It is important to note that a patent does not grant the patent owner any
right to make their own invention. Rather, the patent gives the patent owner
the right to exclude others from making, using, selling, or importing the
invention. The patent holder's right to make their own invention is dependent
upon the rights of others and whatever general laws might be applicable.
Another party may own a patent that will prevent the patentee from utilizing
her/his own invention. In addition, government laws, such as antitrust laws or
FDA regulations, may restrict the ways in which a patent holder can utilize
her/his invention.
Since the essence of the right granted by a patent is the right to exclude
others from commercial exploitation of the invention, the patent holder is the
only one who may make, use, or sell the invention. Others may do so only
with the authorization of the patent holder.

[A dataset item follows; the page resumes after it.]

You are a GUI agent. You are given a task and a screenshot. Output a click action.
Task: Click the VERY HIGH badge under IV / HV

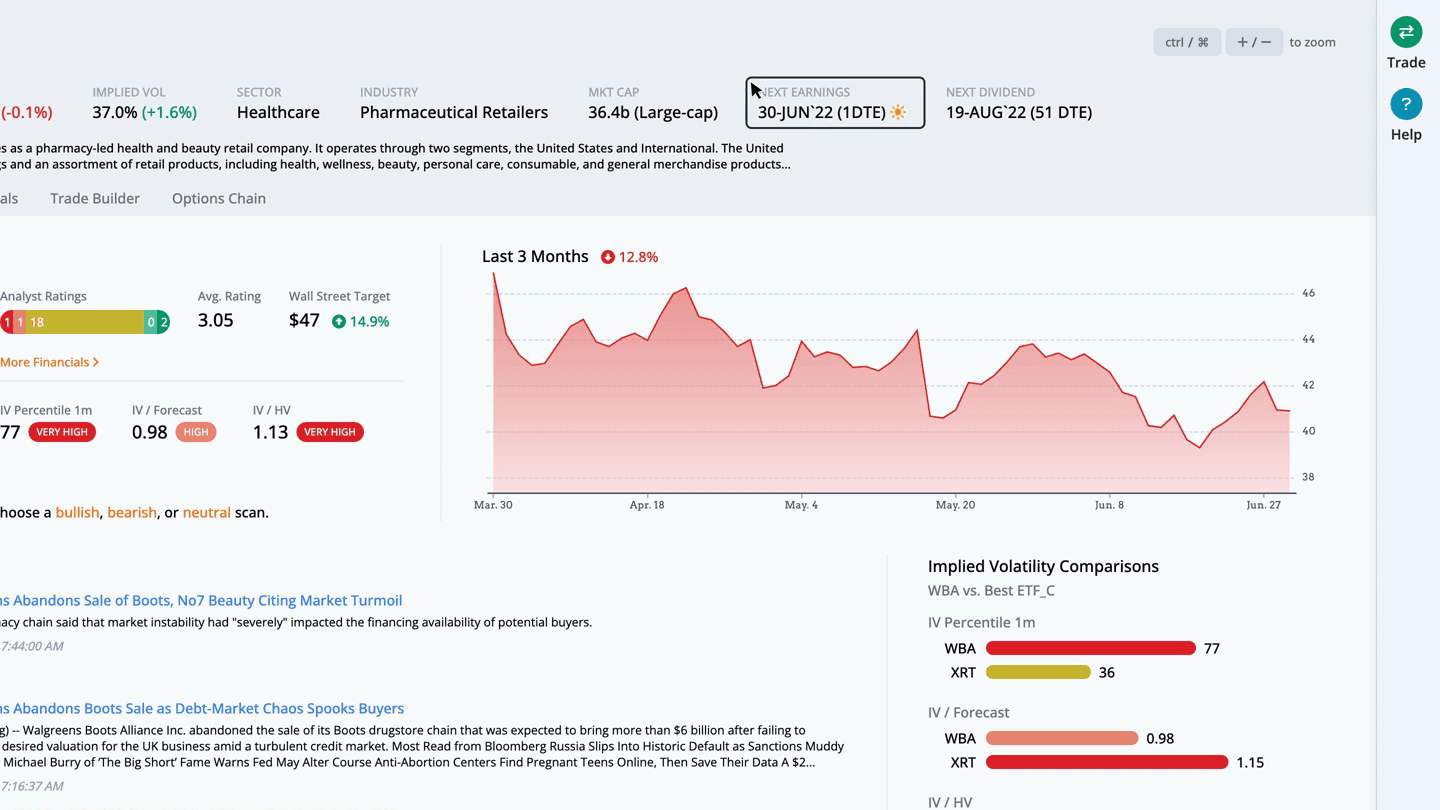pos(330,432)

Such authorization is usually
given through a patent license agreement.
The rights granted under patent law are very different than rights granted
under copyright law. For example, under patent law it is irrelevant whether
the infringer independently developed the same invention--all that matters is
that the infringer is infringing at least one claim in the patent. In contrast,
copyright law prevents thecopying of the expression of ideas. Independent
creation of the same expression is not a violation of copyright law, because
no copying took place. Furthermore, copyright law does not protect ideas
themselves, only expression. As a result, copyright law does not prevent
someone from reading about a great idea in a copyrighted work, and then
using that idea themselves.

INFRINGEMENT
Infringement of a patent is the unauthorized making, using, selling, or
importing of the patented invention within the territory of the United States,
during the term of the patent. The scope of this right is governed by the
claims found in the issued patent. In most cases, a patent will issue with
multiple claims. Only one claim needs to be infringed in order for the entire
patent to be infringed.
If a patent is infringed, the patent holder may sue for relief in the appropriate
Federal court. The patent holder may ask the court for an injunction to
prevent the continued infringement and may also ask the court for an award
of damages. In such an infringement suit, the defendant may question the
validity of the patent, which is then decided by the court. The defendant may
also claim that its actions do not constitute infringement. As explained
above, infringement is determined by comparing the language of the patent
claims against the allegedly infringing device: if what the defendant is

making does not fall within the language of any of the claims of the patent,
there is no infringement.
Suits for infringement of patents follow the rules of procedure of the Federal
courts. From the decision of the district court, there is an appeal to the Court
of Appeals for the Federal Circuit. The Supreme Court may thereafter take a
case by writ of certiorari. If the United States Government infringes a patent,
the patent holder has a remedy for damages in the United States Claims
Court. The Government may use any patented invention without permission
of the patent holder, but the patent holder is entitled to obtain compensation
for the use by or for the Government

Rights and obligations of a patent owner .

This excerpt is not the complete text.